Felix Philipp Ingolds Skorpioversa – Anthologika (Teil 2)

Anthologika

Teil 1 siehe hier

Gemäss ihrer archivalischen und didaktischen Grundfunktion ist sich die Anthologie über Jahrhunderte hin konzeptuell gleichgeblieben. Der Stoff wird stets chronologisch dargeboten, sei’s in der Gesamtschau («von den Anfängen bis zur Gegenwart») oder nach literarhistorischen Epochen («von der Romantik zum Realismus», «vom Jugendstil zur Neuen Sachlichkeit» u.a.m.), und doch liegt das vorrangige Interesse durchwegs auf jenen «besten» Texten, die anerkanntermassen «ewige» Geltung haben und eben deshalb auch am liebsten memoriert, am häufigsten zitiert werden.
​Seit 1984 erscheint in immer wieder neuer, revidierter und auch ergänzter Auflage Dietrich Bodes Anthologie «Deutsche Gedichte», eine – laut Verlagswerbung – «bewusst knapp gehaltene Auswahl hervorragender und repräsentativer Gedichte». Das Buch ist inzwischen – wiederum laut Verlag – zu einem «Klassiker» von Reclams Universal-Bibliothek geworden, gilt als eine der populärsten deutschen Anthologien überhaupt und hat sich auch im Schulbetrieb als Orientierungshilfe etabliert.
Der jüngste Neudruck, datiert von 2024, stellt auf 393 Seiten die mehr als «100 wichtigsten Lyrikerinnen und Lyriker deutscher Sprache» vor.
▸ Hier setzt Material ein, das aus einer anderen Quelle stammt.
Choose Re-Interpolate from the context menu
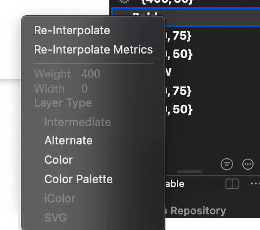 (x=72, y=31)
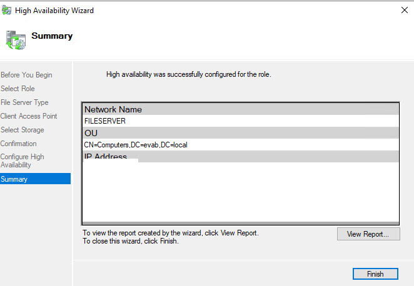Click the Network Name header row

tap(240, 109)
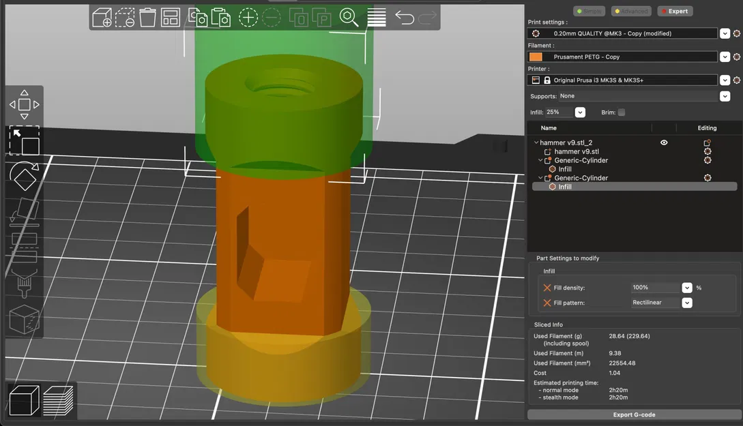
Task: Collapse the hammer v9.stl_2 tree node
Action: pyautogui.click(x=536, y=143)
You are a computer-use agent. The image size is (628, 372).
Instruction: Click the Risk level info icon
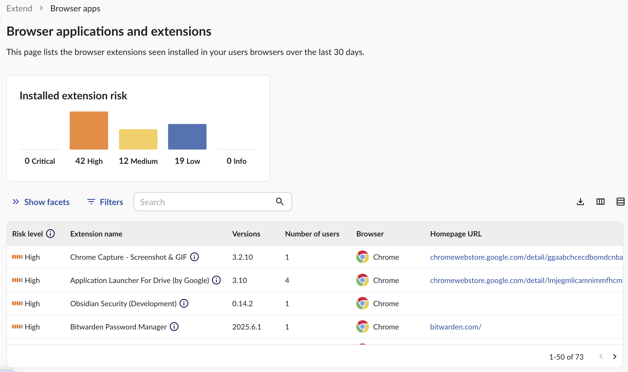coord(50,234)
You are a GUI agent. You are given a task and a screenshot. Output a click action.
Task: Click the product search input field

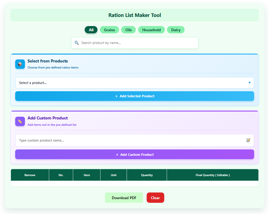(x=135, y=43)
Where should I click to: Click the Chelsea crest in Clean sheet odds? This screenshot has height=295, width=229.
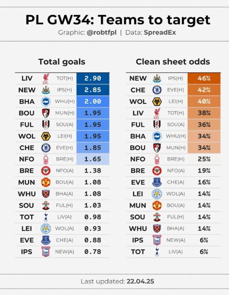point(157,90)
Im Schnitt hat also jeder Autor vier Seiten für seine «besten» Texte zur Verfügung.
Eine so «knappe» Auslese «hervorragender und repräsentativer Gedichte» ist naturgemäss ein elitäres Unterfangen: Bestes soll sich hier an Bestes reihen, alles ist als Produkt «wichtigster» Dichter ausgewiesen, die allerdings auch für ein breiteres Publikum und nicht zuletzt für die Schullektüre einen verlässlichen «ersten Zugang zur deutschsprachigen Lyrik» sicherstellen sollen.